(Task input)
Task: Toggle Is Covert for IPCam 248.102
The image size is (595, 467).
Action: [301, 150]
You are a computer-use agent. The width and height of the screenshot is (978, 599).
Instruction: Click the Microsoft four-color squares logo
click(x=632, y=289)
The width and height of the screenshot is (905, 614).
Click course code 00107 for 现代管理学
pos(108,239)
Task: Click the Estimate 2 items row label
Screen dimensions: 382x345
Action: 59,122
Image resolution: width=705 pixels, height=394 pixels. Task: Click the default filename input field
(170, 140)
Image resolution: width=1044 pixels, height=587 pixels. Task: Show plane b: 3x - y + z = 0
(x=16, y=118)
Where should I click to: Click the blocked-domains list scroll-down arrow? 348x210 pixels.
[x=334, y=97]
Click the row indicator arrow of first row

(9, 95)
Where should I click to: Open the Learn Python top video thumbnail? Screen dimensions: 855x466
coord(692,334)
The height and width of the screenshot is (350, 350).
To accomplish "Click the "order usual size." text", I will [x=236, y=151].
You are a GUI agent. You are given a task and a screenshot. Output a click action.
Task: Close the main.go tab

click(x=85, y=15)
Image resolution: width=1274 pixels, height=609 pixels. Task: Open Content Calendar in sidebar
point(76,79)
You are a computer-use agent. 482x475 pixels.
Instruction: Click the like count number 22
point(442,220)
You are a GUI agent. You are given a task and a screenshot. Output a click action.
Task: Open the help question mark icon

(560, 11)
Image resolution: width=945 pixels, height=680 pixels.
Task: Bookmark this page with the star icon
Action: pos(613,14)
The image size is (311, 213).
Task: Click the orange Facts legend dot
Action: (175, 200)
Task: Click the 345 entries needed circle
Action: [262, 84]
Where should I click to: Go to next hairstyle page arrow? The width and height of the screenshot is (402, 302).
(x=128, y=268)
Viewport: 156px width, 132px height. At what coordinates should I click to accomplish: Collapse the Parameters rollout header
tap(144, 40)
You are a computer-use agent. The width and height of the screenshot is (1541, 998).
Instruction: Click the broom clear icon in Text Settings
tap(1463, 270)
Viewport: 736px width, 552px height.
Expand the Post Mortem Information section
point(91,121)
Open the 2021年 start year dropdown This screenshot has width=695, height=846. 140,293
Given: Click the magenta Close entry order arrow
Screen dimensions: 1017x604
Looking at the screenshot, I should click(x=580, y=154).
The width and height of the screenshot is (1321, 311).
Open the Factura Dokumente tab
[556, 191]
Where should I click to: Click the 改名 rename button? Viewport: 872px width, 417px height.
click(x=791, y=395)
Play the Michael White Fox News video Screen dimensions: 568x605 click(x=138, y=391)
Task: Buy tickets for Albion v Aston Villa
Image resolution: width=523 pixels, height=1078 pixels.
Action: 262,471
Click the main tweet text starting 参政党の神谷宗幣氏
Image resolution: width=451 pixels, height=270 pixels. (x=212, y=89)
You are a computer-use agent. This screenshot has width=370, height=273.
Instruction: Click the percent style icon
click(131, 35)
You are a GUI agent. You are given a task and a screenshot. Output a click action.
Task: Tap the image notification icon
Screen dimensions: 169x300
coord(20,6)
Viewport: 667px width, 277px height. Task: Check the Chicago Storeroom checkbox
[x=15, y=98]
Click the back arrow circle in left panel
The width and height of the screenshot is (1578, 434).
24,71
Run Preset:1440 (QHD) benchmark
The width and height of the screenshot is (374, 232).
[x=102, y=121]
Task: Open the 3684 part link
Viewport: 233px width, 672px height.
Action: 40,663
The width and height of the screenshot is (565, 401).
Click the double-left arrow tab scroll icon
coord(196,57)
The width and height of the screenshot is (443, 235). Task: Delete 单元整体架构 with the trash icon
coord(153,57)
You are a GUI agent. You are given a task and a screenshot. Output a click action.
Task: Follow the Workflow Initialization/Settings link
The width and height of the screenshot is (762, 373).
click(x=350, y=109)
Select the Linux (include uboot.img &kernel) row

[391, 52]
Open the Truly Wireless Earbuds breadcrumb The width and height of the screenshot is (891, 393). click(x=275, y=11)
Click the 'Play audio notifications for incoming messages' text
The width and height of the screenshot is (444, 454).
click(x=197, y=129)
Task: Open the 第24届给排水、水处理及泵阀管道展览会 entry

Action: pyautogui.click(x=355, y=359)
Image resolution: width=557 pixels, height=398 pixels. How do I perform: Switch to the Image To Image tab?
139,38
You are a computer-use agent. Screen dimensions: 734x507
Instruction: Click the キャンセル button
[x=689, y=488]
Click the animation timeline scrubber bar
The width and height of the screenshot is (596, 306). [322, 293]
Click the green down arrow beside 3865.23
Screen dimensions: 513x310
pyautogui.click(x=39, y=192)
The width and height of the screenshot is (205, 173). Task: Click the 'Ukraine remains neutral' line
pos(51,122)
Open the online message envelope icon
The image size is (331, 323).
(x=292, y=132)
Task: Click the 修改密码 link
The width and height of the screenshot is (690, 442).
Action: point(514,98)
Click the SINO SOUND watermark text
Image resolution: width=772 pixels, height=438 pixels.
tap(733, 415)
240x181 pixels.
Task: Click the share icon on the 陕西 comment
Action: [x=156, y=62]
(End Task input)
To do —
Select every line in the records above that contains the word "link".

Answer to the problem —
Task: Open the 3684 part link
Task: Follow the Workflow Initialization/Settings link
Task: Click the 修改密码 link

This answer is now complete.